### RECORDED DATA
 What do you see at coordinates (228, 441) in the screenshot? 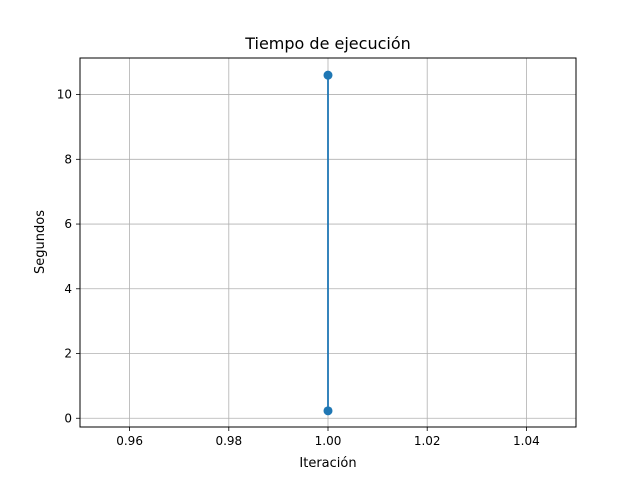
I see `x-tick-label: 0.98` at bounding box center [228, 441].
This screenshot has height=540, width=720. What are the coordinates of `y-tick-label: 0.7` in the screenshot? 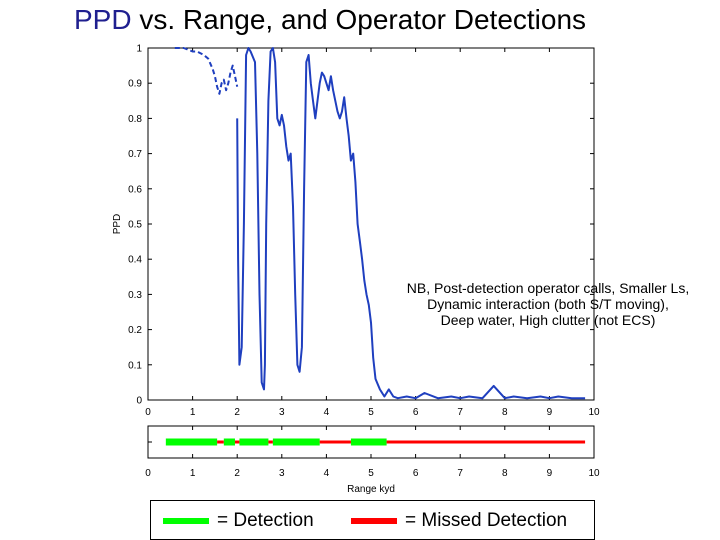 It's located at (135, 154).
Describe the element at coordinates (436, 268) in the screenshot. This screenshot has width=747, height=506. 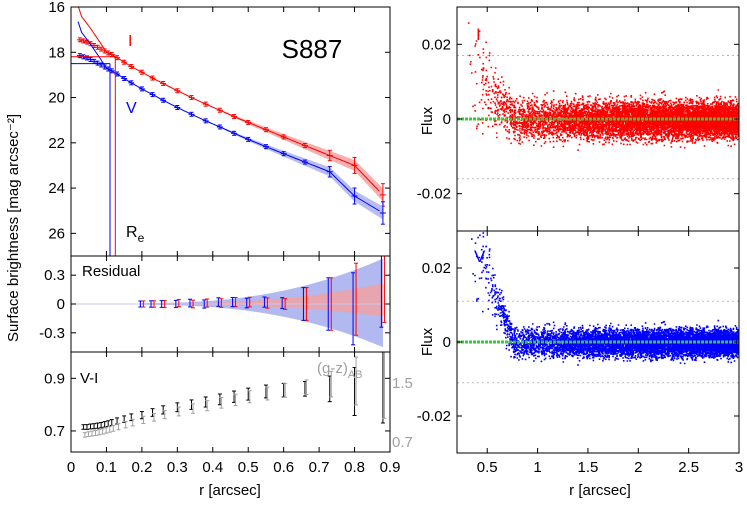
I see `flux-V-ytick-label: 0.02` at that location.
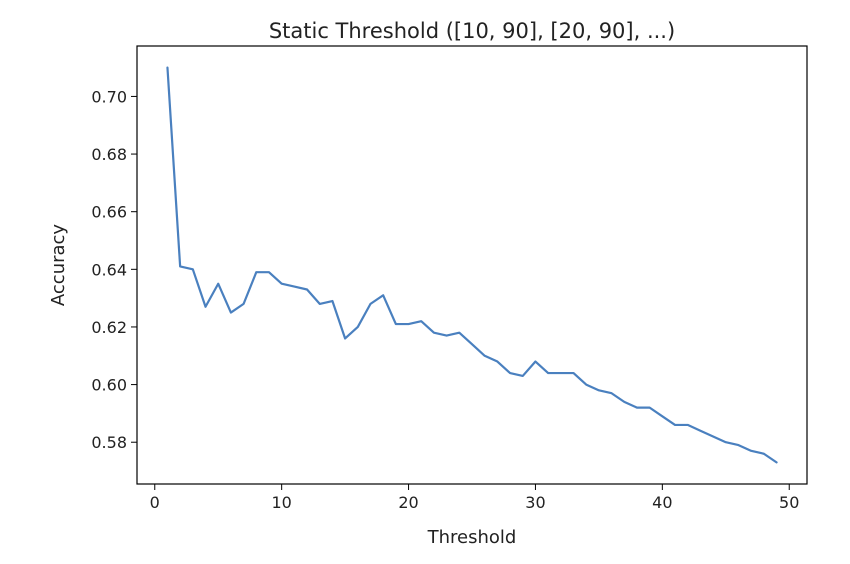 The width and height of the screenshot is (850, 564). I want to click on y-tick-label: 0.62, so click(109, 328).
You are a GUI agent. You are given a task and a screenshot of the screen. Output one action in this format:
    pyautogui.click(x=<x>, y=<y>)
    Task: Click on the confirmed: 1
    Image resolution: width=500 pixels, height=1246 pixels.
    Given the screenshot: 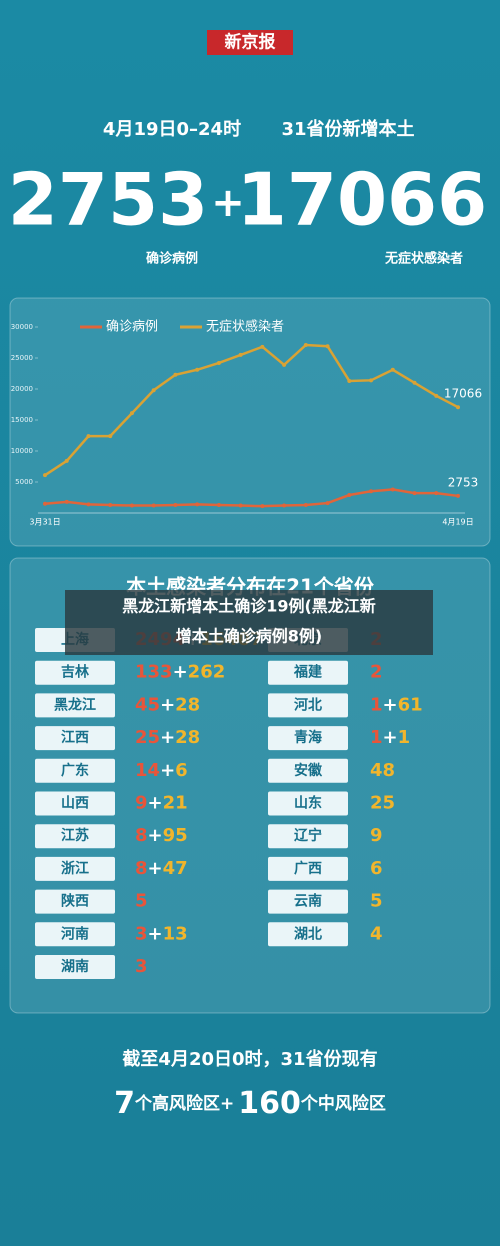 What is the action you would take?
    pyautogui.click(x=376, y=738)
    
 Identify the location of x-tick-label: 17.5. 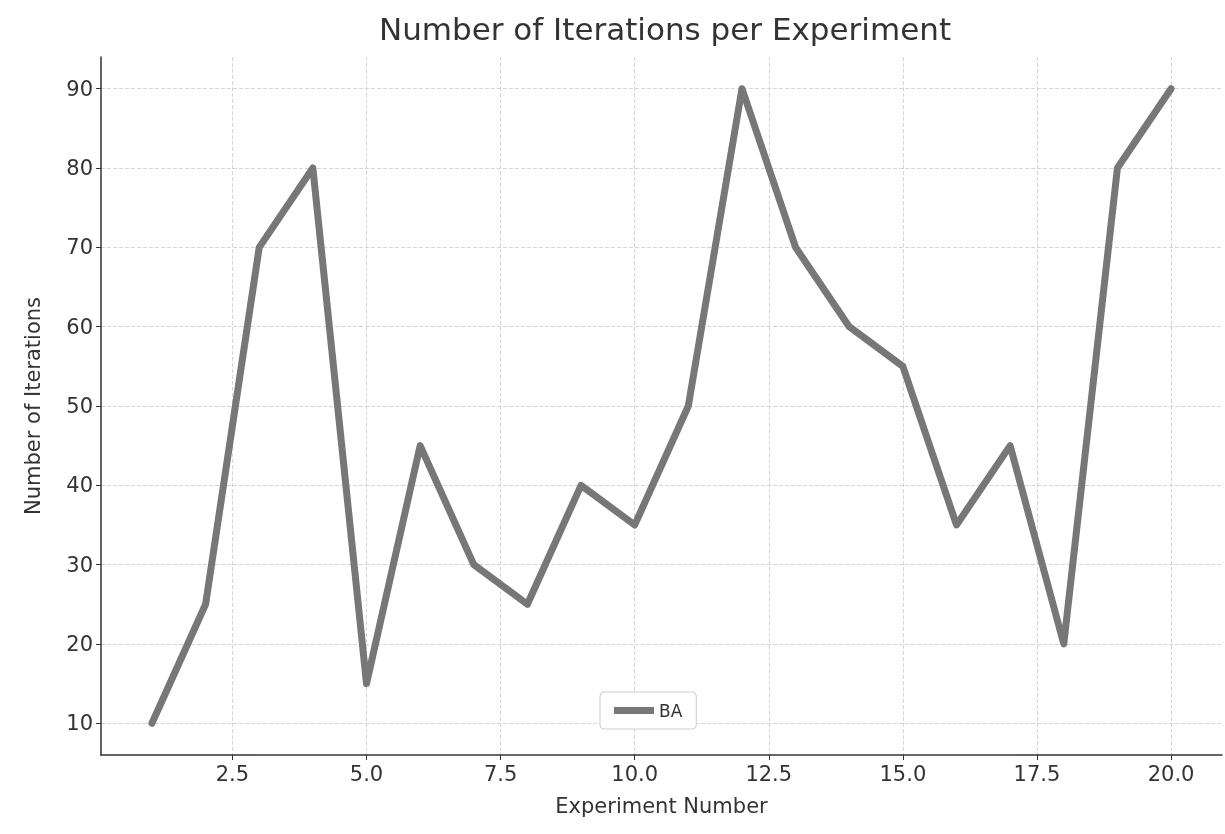
(1037, 774).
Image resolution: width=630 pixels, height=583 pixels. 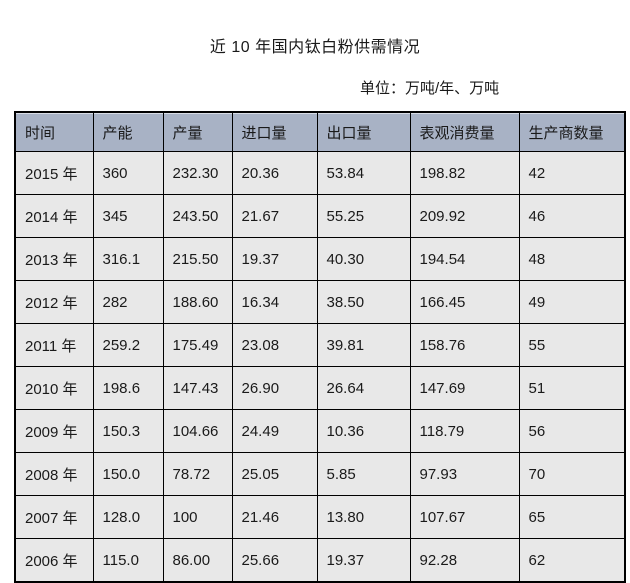 What do you see at coordinates (274, 431) in the screenshot?
I see `table-cell: 24.49` at bounding box center [274, 431].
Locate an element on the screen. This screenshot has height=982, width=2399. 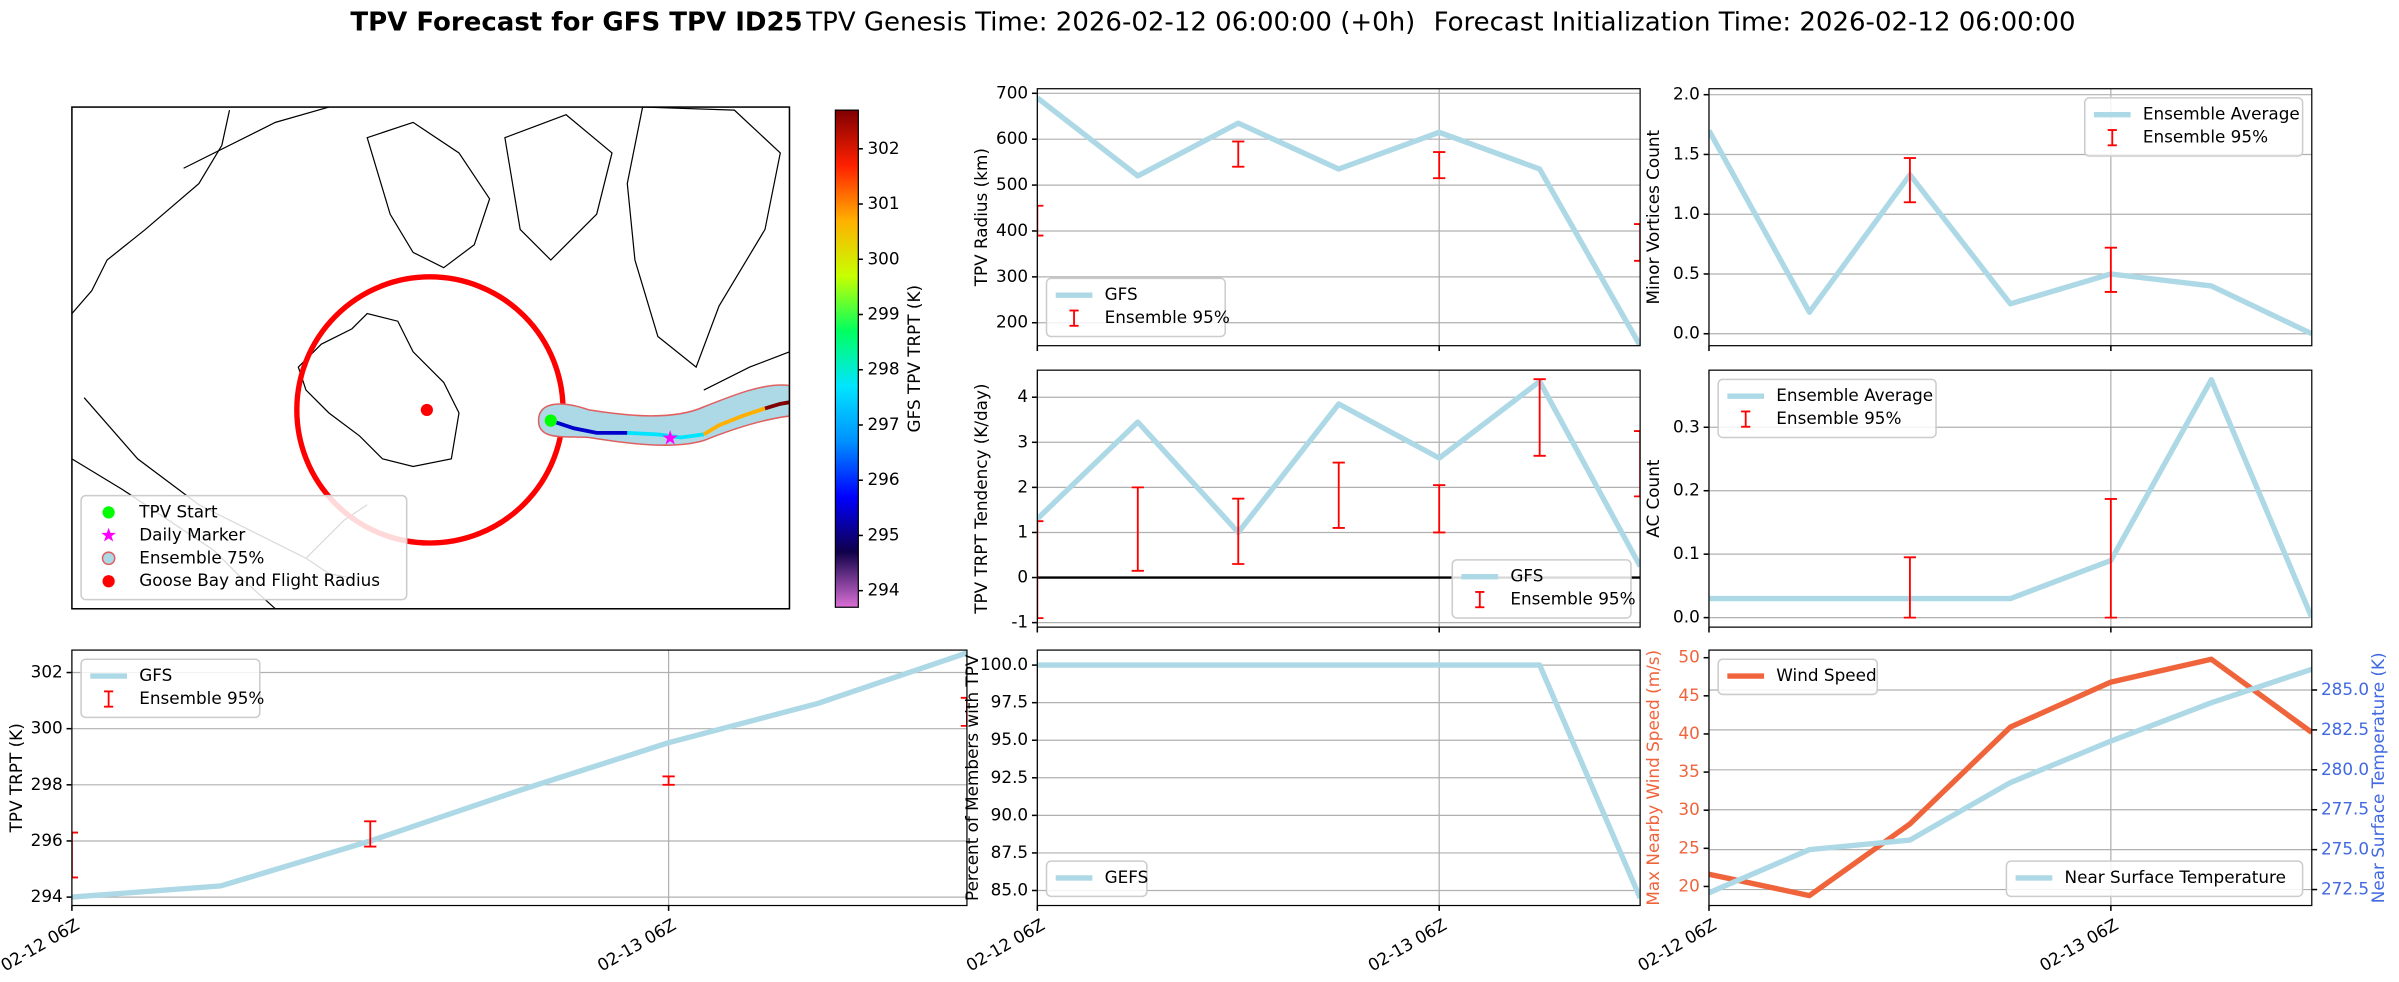
y-axis-label: TPV Radius (km) is located at coordinates (981, 218).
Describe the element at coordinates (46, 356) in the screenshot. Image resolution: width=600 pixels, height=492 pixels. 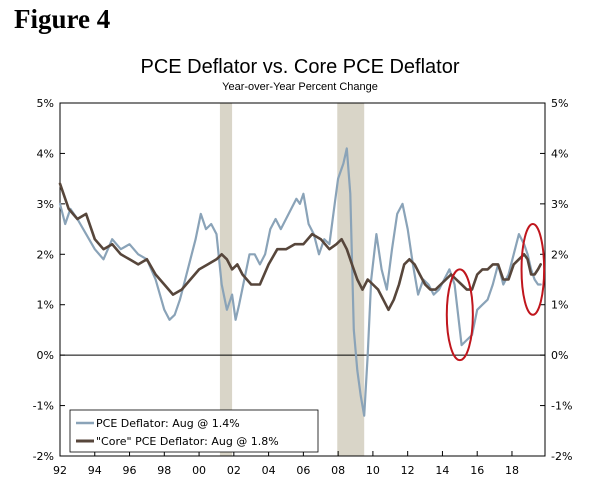
I see `y-tick-label-left: 0%` at that location.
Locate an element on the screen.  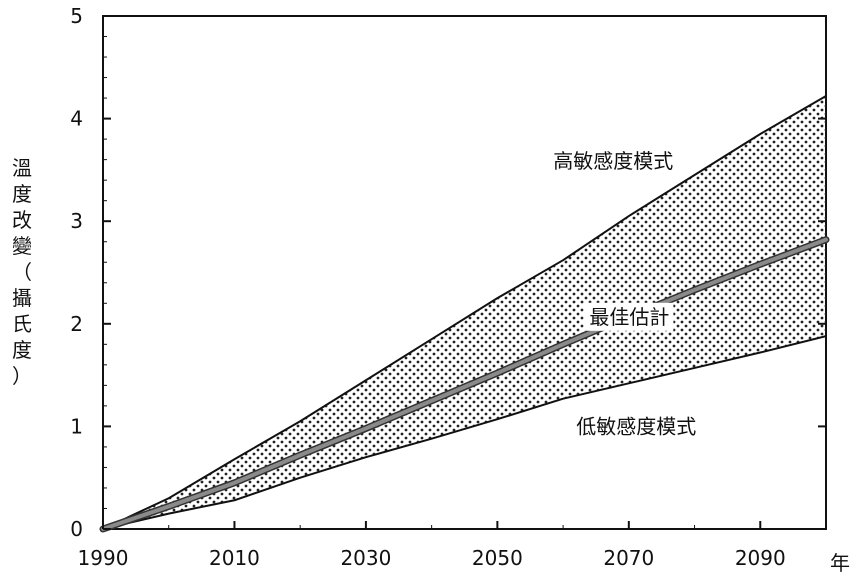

### WHAT THE EXERCISE ASKS
Render the lines from the one containing "Locate an element on the screen. This" through the end of the items as a Markdown table with the columns Row and Line, one numbered row per line, omitting blank lines. Leave the pictures out of the table.

### RESULT OF THE TASK
| Row | Line |
|---|---|
| 1 | Locate an element on the screen. This screenshot has height=982, width=2399.  |
| 2 | y-axis-label: TPV Radius (km) is located at coordinates (981, 218). |
| 3 | Describe the element at coordinates (46, 356) in the screenshot. Image resolution: width=600 pixels, height=492 pixels.  |
| 4 | I see `y-tick-label-left: 0%` at that location. |
| 5 | Locate an element on the screen.   |